How two parents handle the interaction between each other and with their children post-divorce will have a lot to say about how the children grow emotionally in their formative years. Cooperative co-parenting is a popular concept in California and other states. Truth be told, however, this is a difficult model for many parents to master after a divorce. At the least, it will take time for some parents to adjust to the idea of keeping past emotional heartaches under check for the sake of the children.
Where this model turns out to be successful it will usually signify that the parents have gone on to appreciate a new relationship that is built on appropriate values of parenting. That kind of growth may take some time and quite a bit of effort by a parent who naturally tends to cling to the old triggers that caused dissension between the spouses. A parent must come to see that the airing of such demons from the past are hurtful to the children and not in the spirit of co-parenting cooperation.

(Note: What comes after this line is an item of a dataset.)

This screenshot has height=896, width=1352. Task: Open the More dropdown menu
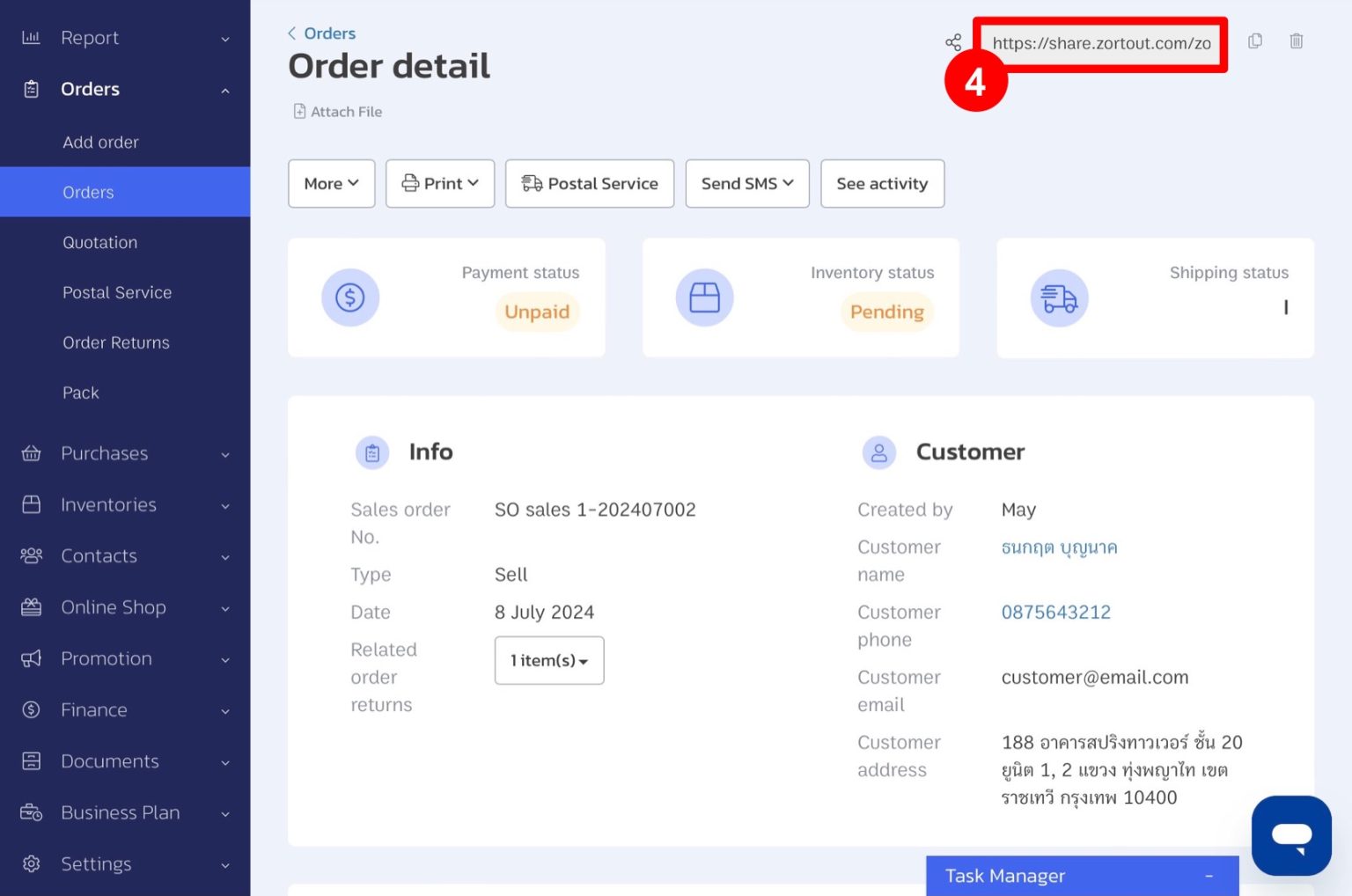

Parents must learn to speak objectively about each other when they are with the children. They must learn to show the children how they are working together to keep a family concept, albeit it different in nature, intact for the children. One can let out one’s exasperating feelings when engaging in counseling sessions, but not in front of the children.

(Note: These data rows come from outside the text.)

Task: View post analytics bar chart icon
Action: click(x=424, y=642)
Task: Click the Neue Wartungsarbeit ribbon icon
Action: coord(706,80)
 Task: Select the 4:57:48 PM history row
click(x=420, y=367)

For those parents who can follow a consistent and structured format that does not entail competitive or conflicting interests between the former spouses, there are rewards. The children will grow without the painful baggage of still-bickering parents. They will not be emotionally handicapped and will have positive experiences to build upon as they transition to adulthood. It is always helpful and productive to discuss these and similar concepts with one’s California divorce attorney to get as much knowledge as possible going forward.